> **YOUR INSTRUCTIONS**: Pictures are to be skipped. Retype exactly the lines from the top of the material through the one with "Task: Expand the 发件人 search type dropdown", and only those.

> **DATA EXTRACTS**:
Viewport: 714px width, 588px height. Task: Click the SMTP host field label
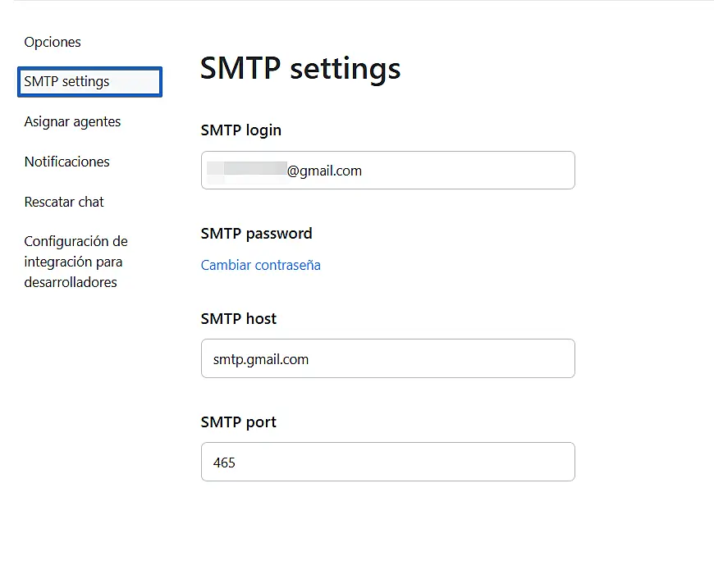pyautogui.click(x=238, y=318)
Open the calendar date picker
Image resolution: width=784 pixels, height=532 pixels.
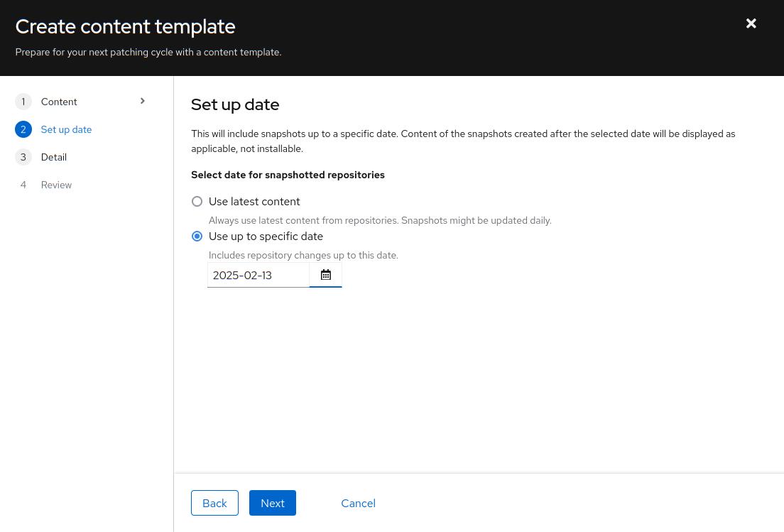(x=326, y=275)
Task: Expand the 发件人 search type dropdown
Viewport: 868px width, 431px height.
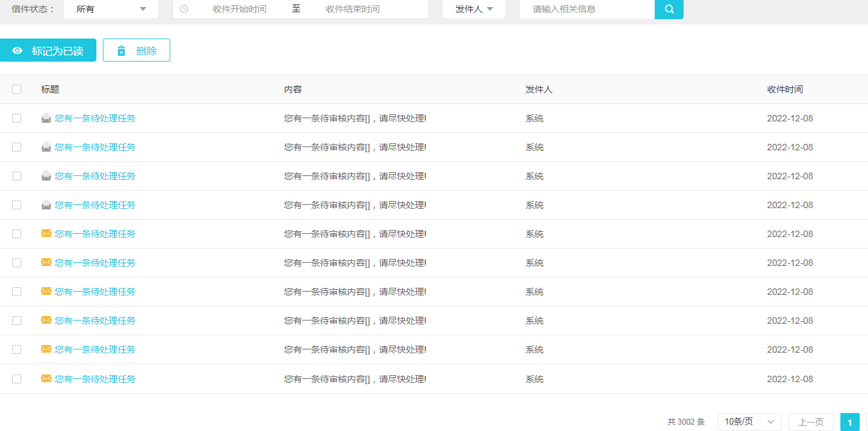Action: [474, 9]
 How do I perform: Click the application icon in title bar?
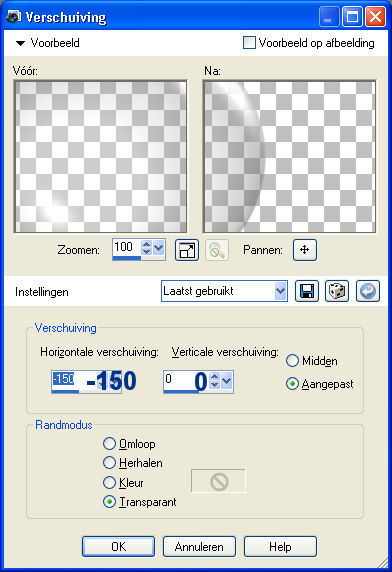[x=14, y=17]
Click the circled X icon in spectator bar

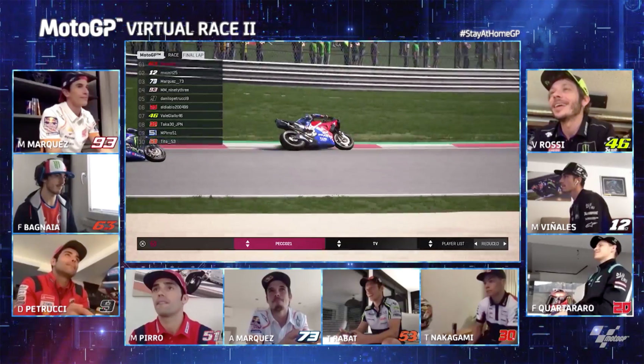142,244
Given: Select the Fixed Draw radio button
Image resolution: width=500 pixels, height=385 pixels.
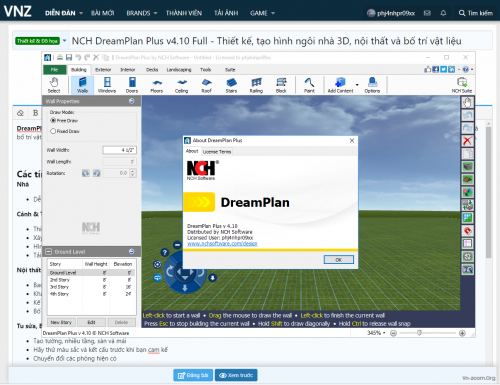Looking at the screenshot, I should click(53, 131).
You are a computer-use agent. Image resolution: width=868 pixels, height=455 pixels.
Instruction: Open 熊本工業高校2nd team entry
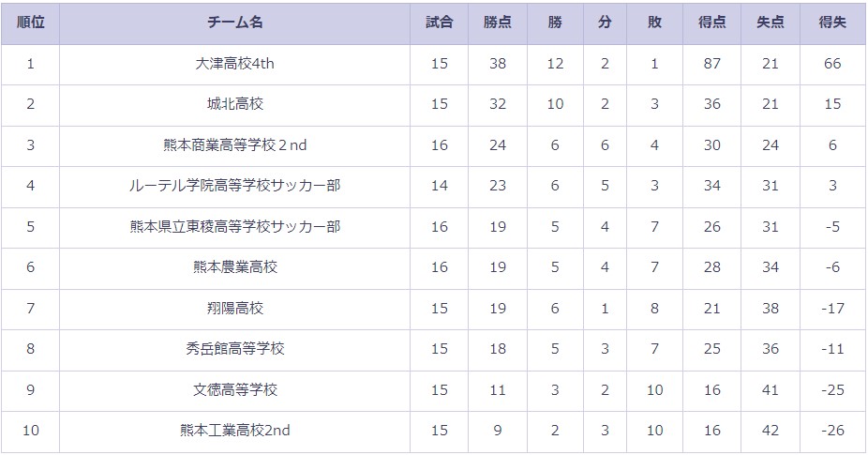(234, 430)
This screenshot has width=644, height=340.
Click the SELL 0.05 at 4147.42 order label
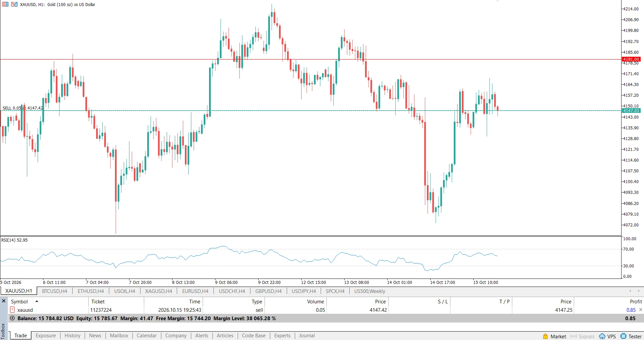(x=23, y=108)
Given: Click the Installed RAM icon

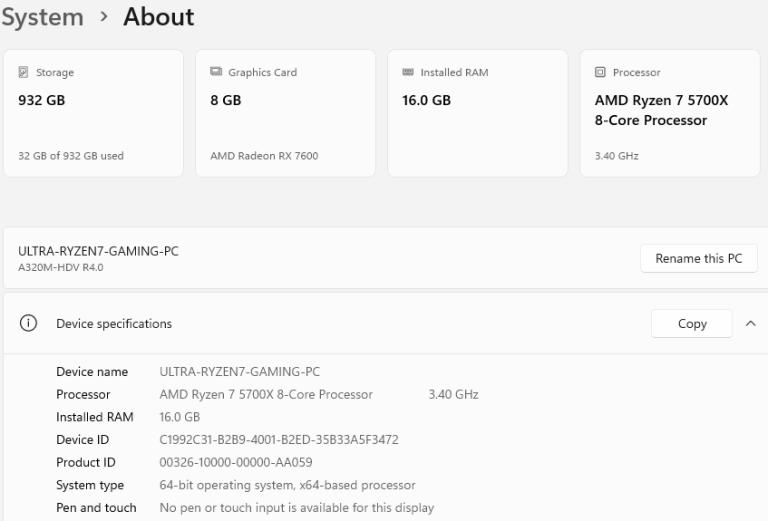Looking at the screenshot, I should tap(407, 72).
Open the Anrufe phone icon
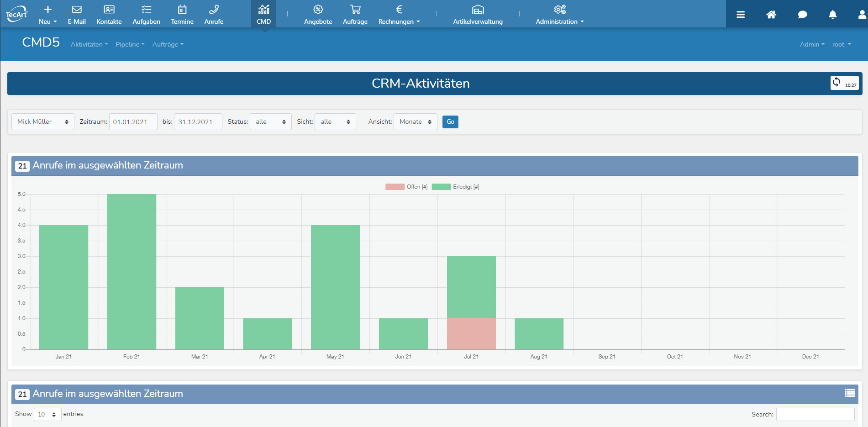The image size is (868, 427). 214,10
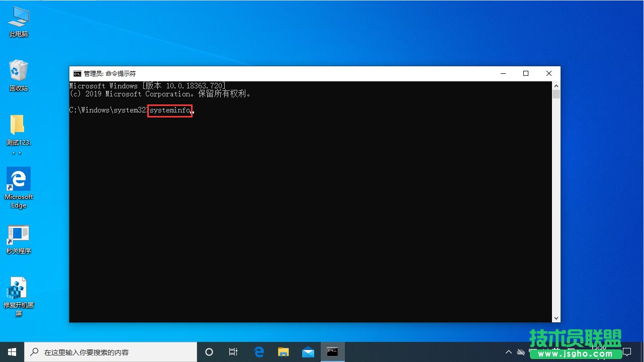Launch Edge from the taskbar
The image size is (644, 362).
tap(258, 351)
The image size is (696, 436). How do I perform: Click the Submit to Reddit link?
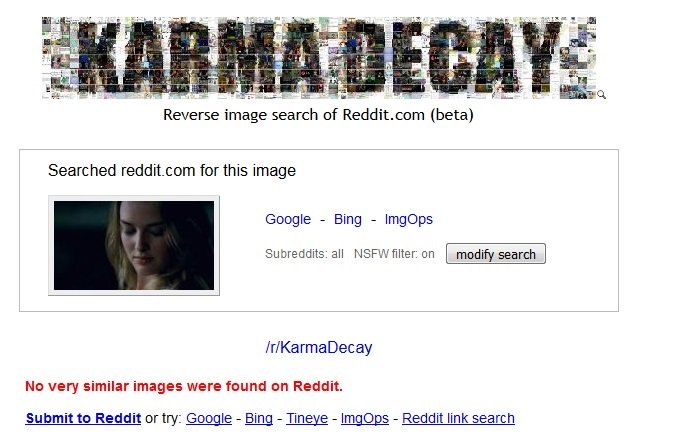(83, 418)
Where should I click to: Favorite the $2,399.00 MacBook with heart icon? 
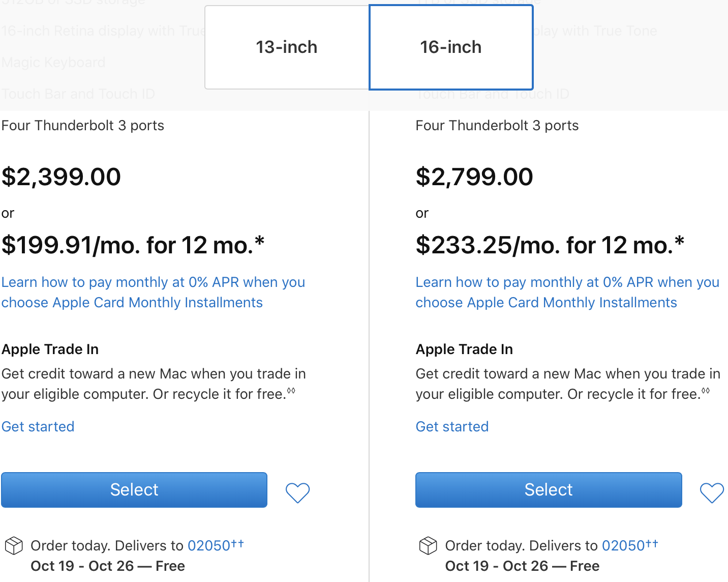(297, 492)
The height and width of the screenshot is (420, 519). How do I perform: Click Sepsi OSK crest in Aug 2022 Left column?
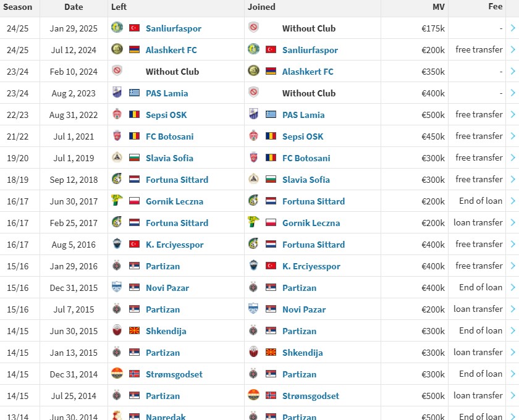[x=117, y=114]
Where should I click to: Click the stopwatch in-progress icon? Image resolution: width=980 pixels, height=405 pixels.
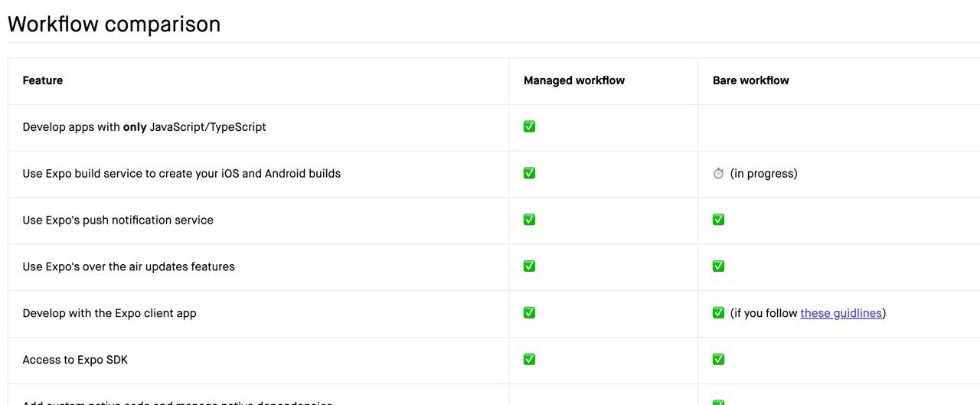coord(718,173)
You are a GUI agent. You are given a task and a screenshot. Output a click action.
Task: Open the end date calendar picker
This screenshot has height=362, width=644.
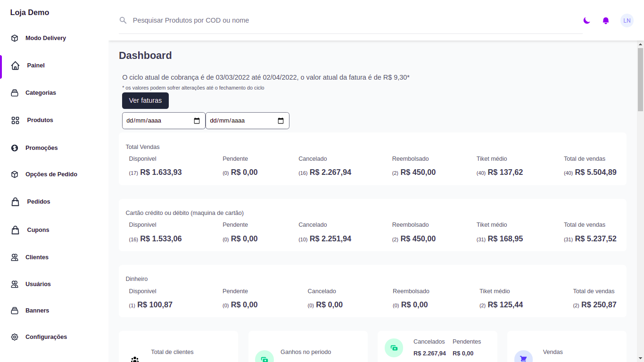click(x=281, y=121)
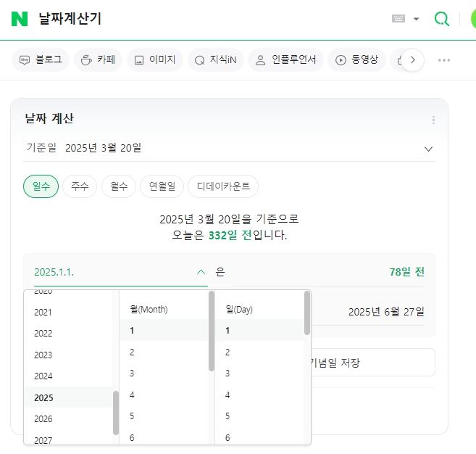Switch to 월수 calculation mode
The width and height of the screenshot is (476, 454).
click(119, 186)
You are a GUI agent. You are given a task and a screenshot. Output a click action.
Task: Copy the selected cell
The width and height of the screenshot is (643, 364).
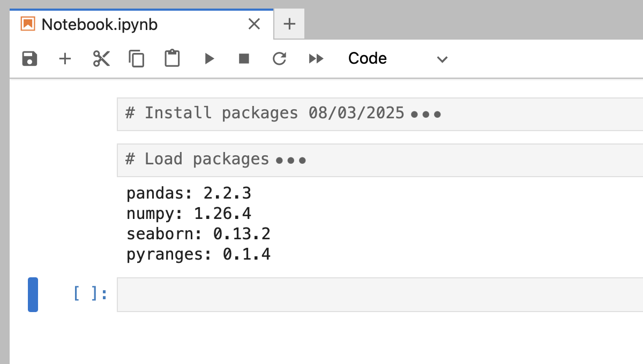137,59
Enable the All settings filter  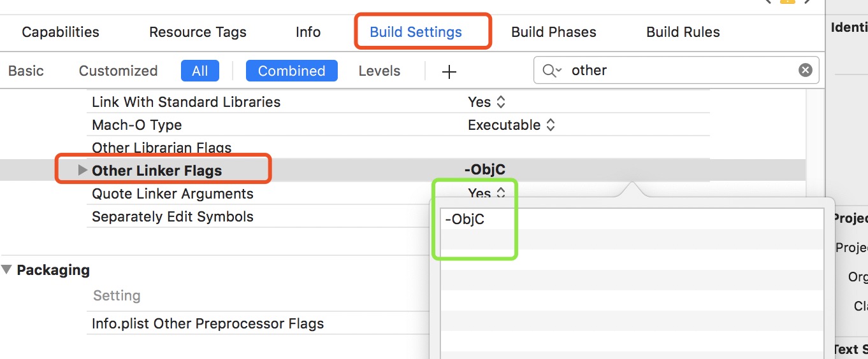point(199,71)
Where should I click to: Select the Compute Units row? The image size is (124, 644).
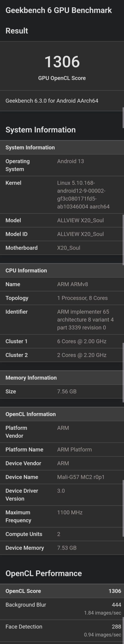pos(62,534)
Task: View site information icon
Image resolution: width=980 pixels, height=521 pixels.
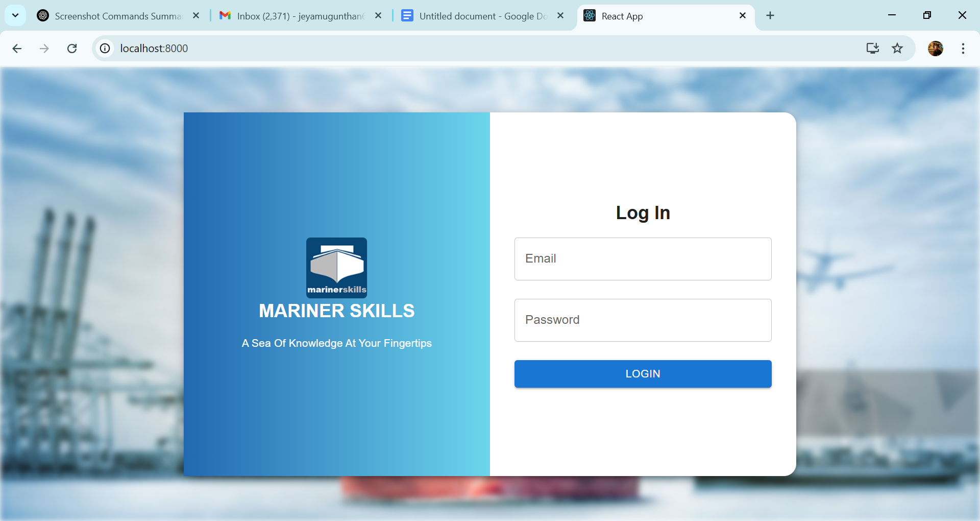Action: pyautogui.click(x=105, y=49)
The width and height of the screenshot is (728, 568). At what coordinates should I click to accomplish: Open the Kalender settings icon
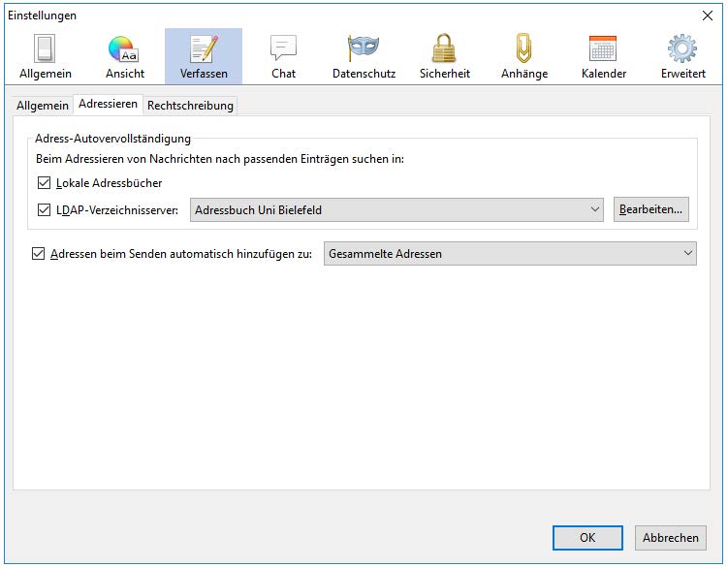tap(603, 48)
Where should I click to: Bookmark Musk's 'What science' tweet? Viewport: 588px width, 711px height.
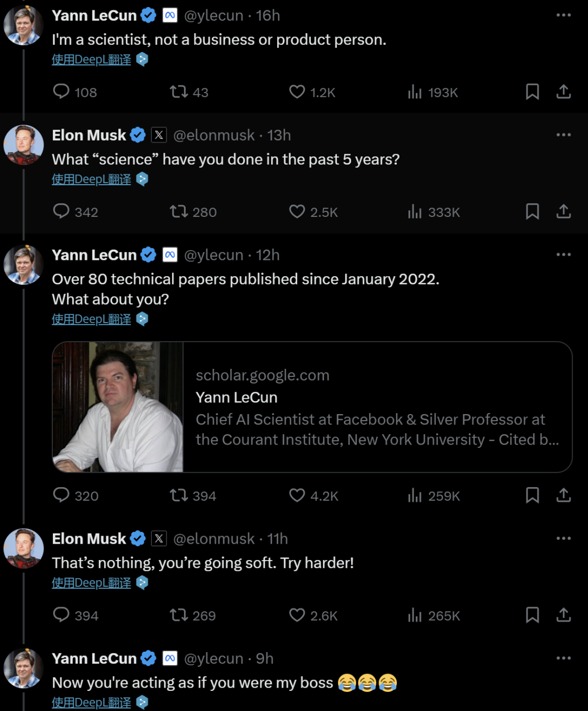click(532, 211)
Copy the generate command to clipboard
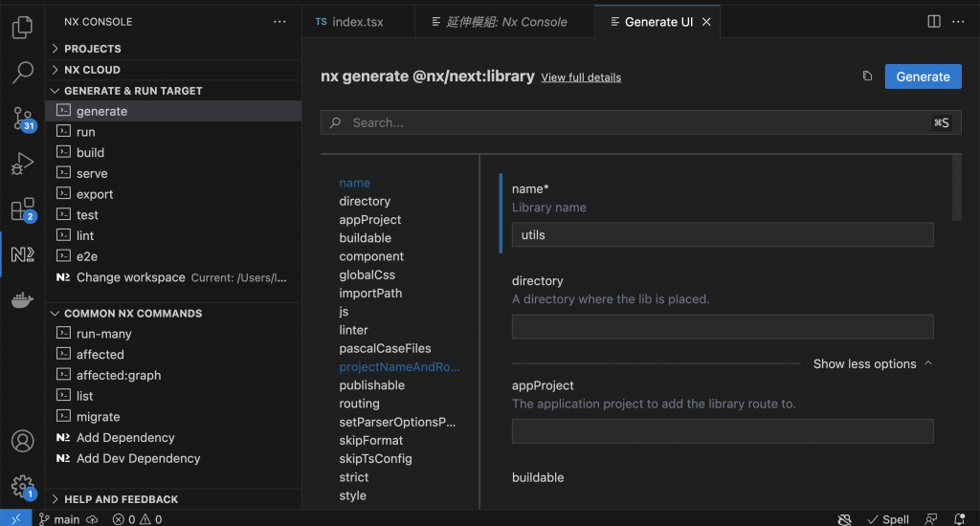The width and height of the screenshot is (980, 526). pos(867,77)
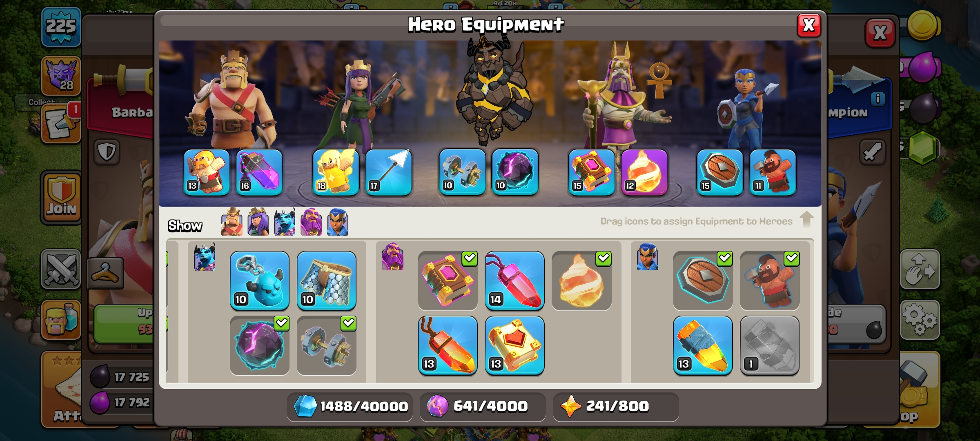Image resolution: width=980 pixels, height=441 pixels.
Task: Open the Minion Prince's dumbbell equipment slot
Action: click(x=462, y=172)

> **ANSWER**:
Viewport: 714px width, 588px height. Task: Click the SMTP host field label
pyautogui.click(x=238, y=318)
Open the calendar date picker
Image resolution: width=784 pixels, height=532 pixels.
(x=326, y=275)
Task: Expand the 发件人 search type dropdown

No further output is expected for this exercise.